RECORDS FOR THIS TASK below:

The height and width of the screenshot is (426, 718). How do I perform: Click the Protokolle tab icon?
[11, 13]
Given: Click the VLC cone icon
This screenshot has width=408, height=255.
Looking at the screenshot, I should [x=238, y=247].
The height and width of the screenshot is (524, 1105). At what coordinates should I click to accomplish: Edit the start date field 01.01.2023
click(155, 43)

End of RECORDS FOR THIS TASK.
RECORDS FOR THIS TASK below:

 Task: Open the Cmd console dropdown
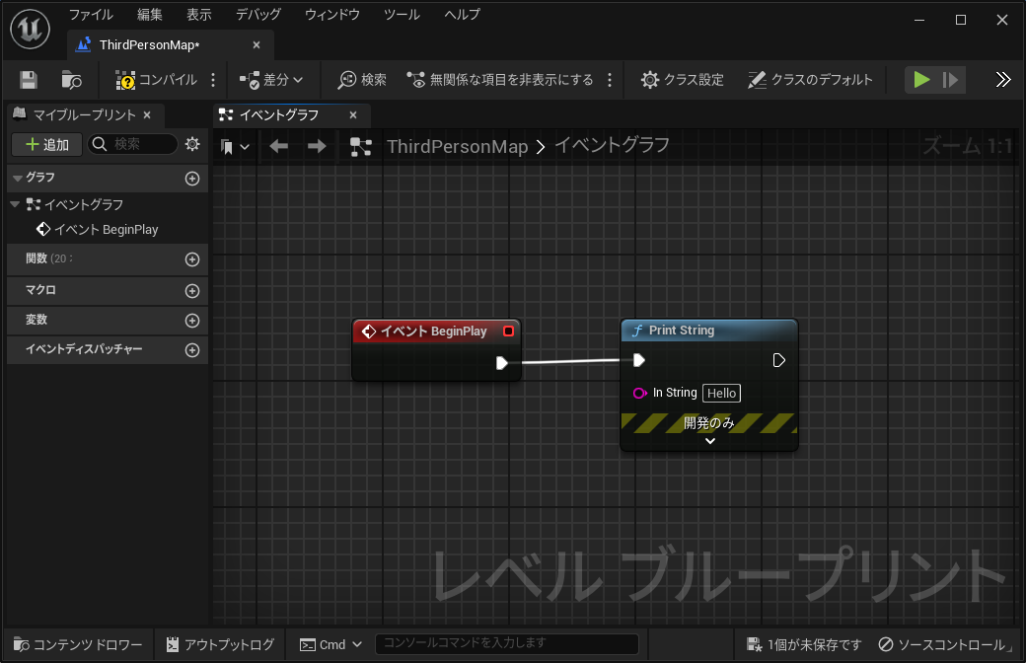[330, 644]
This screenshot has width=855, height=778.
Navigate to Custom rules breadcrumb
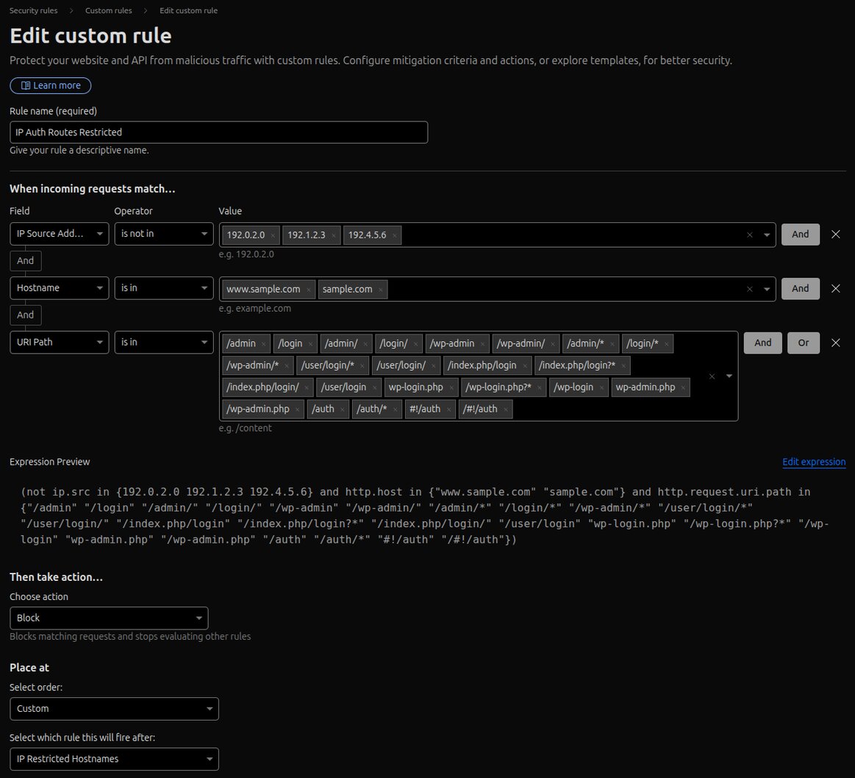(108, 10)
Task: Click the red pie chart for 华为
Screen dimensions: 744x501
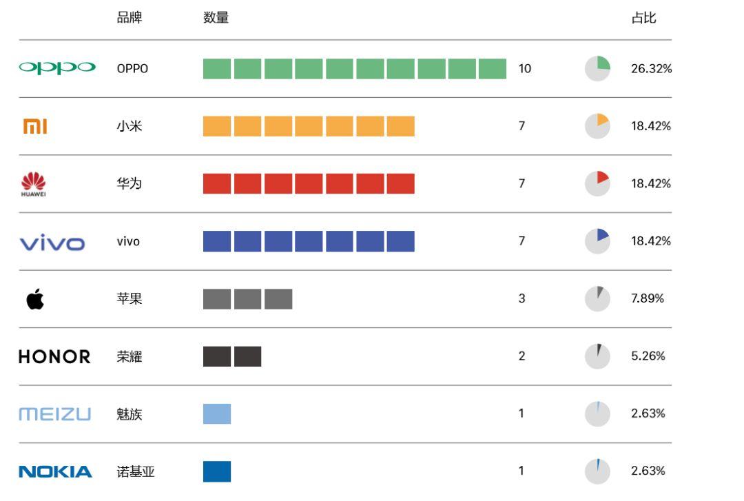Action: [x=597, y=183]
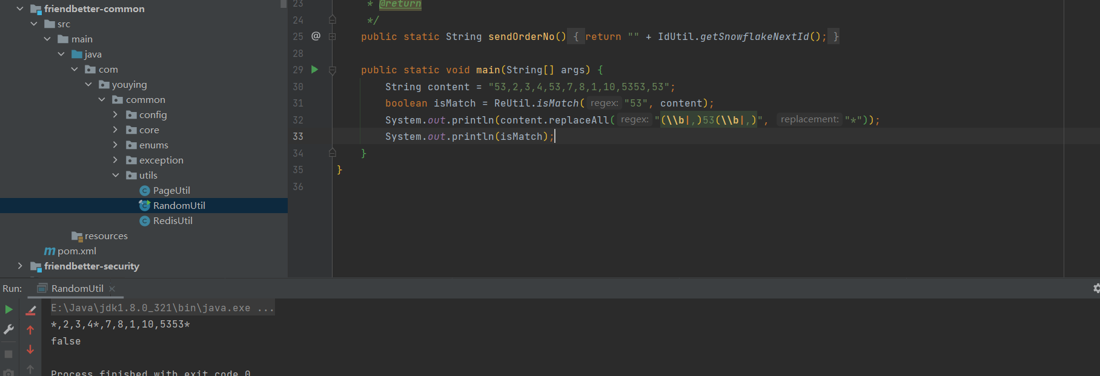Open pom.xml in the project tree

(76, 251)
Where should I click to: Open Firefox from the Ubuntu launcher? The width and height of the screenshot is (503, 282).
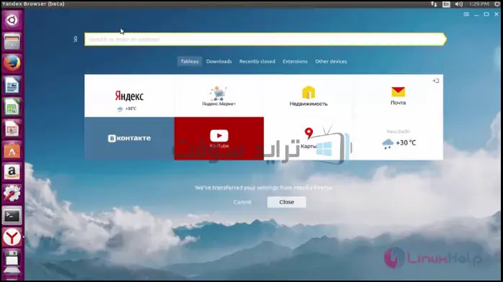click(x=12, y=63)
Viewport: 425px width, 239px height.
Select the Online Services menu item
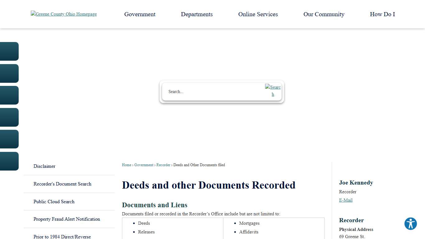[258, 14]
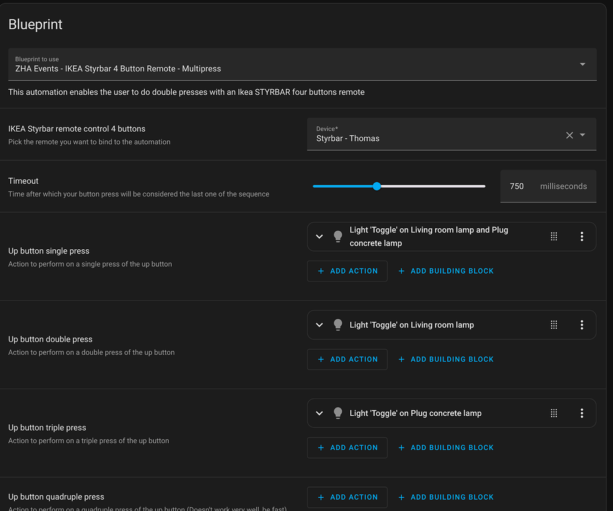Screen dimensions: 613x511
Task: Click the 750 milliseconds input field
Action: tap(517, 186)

End of RECORDS FOR THIS TASK.

**TASK DIRECTIONS**
Using the data above, print only the lines starting at the one with "Where should I" and ending at the one with "Viewport: 425px width, 239px height.", exactly as they stand, minus the pictures.

**COMPLETED TASK**
Where should I click to: Open Firefox from the Ubuntu launcher? The width and height of the screenshot is (503, 282).
click(x=12, y=63)
Viewport: 425px width, 239px height.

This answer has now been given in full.